3On comprend le désarroi que Flora Tristan manifeste lorsqu’elle quitte définitivement la ville, le 7 juillet suivant :
« Adieu, ville de Lyon. Il faut que cette ville ouvrière devienne pour moi sacrée, je me l’interdis, j’en prends ici l’engagement avec moi-même que je n’y retournerai pas à moins que ce ne soit pour poser la première pierre du Palais de l’Union Ouvrière ou pour organiser le gouvernement provisoire. Autrement, je n’y mettrai le pied2. »
***
4Venons-en maintenant à un autre épisode. Nous sommes à la veille de la Commune, en mars 1870 ; Paule Mink, journaliste féministe et socialiste vient à Lyon, invitée par la Fédération ouvrière constituée le 13 mars par la section de la Première Internationale afin d’y « affirmer les principes socialistes3 ».
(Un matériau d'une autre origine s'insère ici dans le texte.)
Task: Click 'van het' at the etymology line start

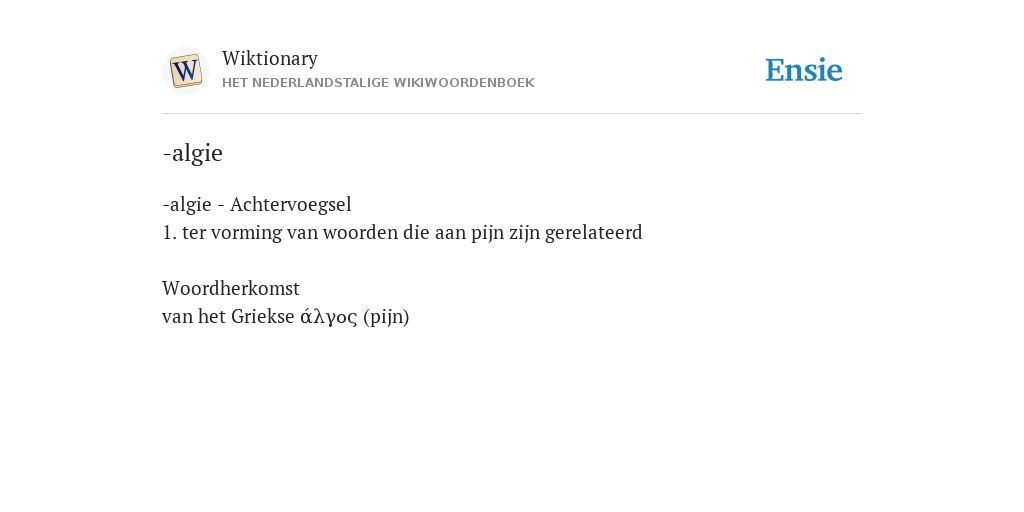Action: [x=194, y=317]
5Cette « petite femme très brune, un peu sarcastique, d’une grande énergie de parole, la voix un peu aigre […], s’exprime facilement […], elle raille avec esprit ses contradicteurs […]. Elle est infatigable dans sa propagande. Professeur de langue étrangère ou lingère suivant les circonstances, on la dit aussi habile à l’aiguille qu’à donner des leçons » (Gustave Leurrantes). Elle trouve dans la ville un écho favorable parmi les membres de l’Internationale masculins, mais aussi auprès des femmes. La raison en est facile à comprendre : huit mois plus tôt, à Lyon, une grève des ovalistes (femmes employées à la préparation des fils de soie à l’aide de l’ovale qui permet d’accélérer la production) a secoué la ville.
6Le Conseil général de l’Association internationale des travailleurs a appelé au soutien financier des grévistes. La lutte a été organisée par une commission mixte de huit hommes et de sept femmes : Philomène Rozan, puis Mélanie Planet (présidentes), Émilie Bavin (vice-présidente), Rose Falconnet, Constante Dufour, Frozine Faure et Frozine Clavel, déléguées.
7Comme toutes les grèves du printemps et de l’été 1870, à Lyon, le conflit a obtenu de substantiels résultats et les ovalistes ont voté leur adhésion à l’ait qui doit tenir son 4e congrès à Bâle. Marx, au Conseil général de Londres, a souhaité qu’une femme soit déléguée pour les représenter à ces assises. Las !, les intrigues de la bakouninienne Alliance de la Démocratie Socialiste aboutissent à ce que, au lieu de la frêle Philomène Rozan, les ovalistes soient représentées par le géant barbu Michel Bakounine !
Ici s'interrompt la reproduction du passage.